------ Selection
The Great Recession is a marked global economic decline that began in December 2007 and took a particularly sharp downward turn in September 2008. The active phase of the crisis, which manifested as a liquidity crisis, can be dated from August 7, 2007 when BNP Paribas (one of the world’s largest global banking groups) terminated withdrawals from three hedge funds citing ‘a complete evaporation of liquidity.’
The bursting of the U.S. housing bubble, which peaked in 2006, caused the values of securities tied to U.S. real estate pricing to plummet, damaging financial institutions globally. The global recession affected the entire world economy, with higher detriment in some countries than others. As of December 2012, the economic side effects of the European sovereign debt crisis and limited prospects for global growth in 2013 and 2014 continue to provide obstacles to full recovery.
There are two senses of the word ‘recession’: a less precise sense, referring broadly to ‘a period of reduced economic activity,’ and the academic sense used most often in economics, which is defined operationally, referring specifically to the contraction phase of a business cycle, with two or more consecutive quarters of negative GDP growth. By the latter definition, the recession ended in the U.S. in June or July 2009. However, persistent high unemployment remains, along with low consumer confidence, and an increase in foreclosures and personal bankruptcies. In fact, a 2011 poll found that more than half of all Americans think the U.S. is still in recession or even depression, although economic data show a historically modest recovery. This could be due to the fact that both private and public levels of debt are at historic highs in the U.S. and in many other countries, and an increasing number of economists believe that excessive debt plays a role in causing bank crises, lengthy depressions, and sovereign default.
------------
------ Source material
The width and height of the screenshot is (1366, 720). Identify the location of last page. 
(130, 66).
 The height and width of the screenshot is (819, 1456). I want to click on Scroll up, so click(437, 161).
------------
[Directions]:
1. In the passage on the Great Recession, on what date did BNP Paribas stop withdrawals from three hedge funds?
2. Extend the passage on the Great Recession, picking up after its final sentence.

[Replies]:
1. August 7, 2007

2.
According to the U.S. National Bureau of Economic Research (the official arbiter of U.S. recessions) the recession began in December 2007 and ended in June 2009. US mortgage-backed securities, which had risks that were hard to assess, were marketed around the world. A more broad based credit boom fed a global speculative bubble in real estate and equities, which served to reinforce the risky lending practices. The precarious financial situation was made more difficult by a sharp increase in oil and food prices. The emergence of sub-prime loan losses in 2007 began the crisis and exposed other risky loans and over-inflated asset prices. With loan losses mounting and the fall of Lehman Brothers on September 15, 2008, a major panic broke out on the inter-bank loan market. As share and housing prices declined, many large and well established investment and commercial banks in the United States and Europe suffered huge losses and even faced bankruptcy, resulting in massive public financial assistance.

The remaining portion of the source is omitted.